[Opening Passage for review section]
I'm fairly irritated at myself to report that I just wasted half an hour of my life looking through Rand Paul's report in detail, because I was curious how he managed to arrive at $900 billion dollars. I spent some time with Google Sheets and trying to de-obfuscate his numbers. I'll cut to the punch line. It's:

  • $659 billion in interest on the national debt
  • $236 billion in "improper federal payments" -- basically, money that the federal government erroneously paid out to people it realized it shouldn't have ever given it to in the first place. This number is, apparently, actually real, and I sort of agree with Paul that it sounds big enough to be a problem. I will note that the number went monotonically up all through the Trump years, up to a peak of over $300 billion, and monotonically down through all through the Biden years.
  • $851 million on all the rest of this culture-war bullshit aside from those two single line items

Or, to put it in visual form:

Everything in any news story, about Egypt or lobster tanks or transgender monkeys or whatever, is part of the orange slice of the chart.

[-] mozz@lemmy.sdf.org 6 points 10 months ago

Yeah. The US government is one of the biggest and most byzantine entities on the planet. You're going to be able to find some bullshit in there if you look. But that doesn't all of a sudden mean this culture-war pettiness is the whole problem, and the tax breaks and giveaways for the rich and the Death Star defense budget all of a sudden aren't relevant to the discussion.

[-] mozz@lemmy.sdf.org 10 points 10 months ago

Among notable instances, the National Institutes of Health allocated funds to study Russian cats on treadmills; photos of Barbies were utilized as identification to obtain COVID relief funds; the Department of Defense lost $169 million of outdoor-stored military gear; $6 million went towards tourism in Egypt by the United States Agency for International Development; and the Small Business Administration provided over $200 million to "struggling" music artists such as Post Malone, Chris Brown and Lil Wayne.

Oh, so it's culture-war bullshit. Neat.

"Who’s to blame for our crushing level of debt? Everybody,"

Oooooh... okay, I get it now. It's a desperate attempt to find a catchy and memorable thing to blame that isn't "we give money to rich people by the trillions and tax them less than we do the electricians." $6 million is like a week's worth of lost tax revenue from any one of 500 different companies. But sure, tourism in Egypt is the problem. Everyone please remember that.
[Closing Passage for review section]
▸ Tasks to perform:
[1] Copy out the part of the comments on Rand Paul's report starting at "Oooooh... okay, I" and ending at "please remember that.".
[2] In the comments on Rand Paul's report, what amount is given for "improper federal payments"?
[Opening Available data section]
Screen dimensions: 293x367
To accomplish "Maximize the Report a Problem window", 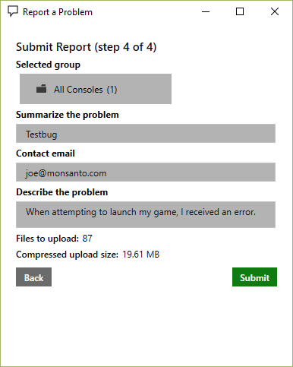I will (240, 11).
[Closing Available data section]
▸ Activity answers:
[1]
Oooooh... okay, I get it now. It's a desperate attempt to find a catchy and memorable thing to blame that isn't "we give money to rich people by the trillions and tax them less than we do the electricians." $6 million is like a week's worth of lost tax revenue from any one of 500 different companies. But sure, tourism in Egypt is the problem. Everyone please remember that.

[2] $236 billion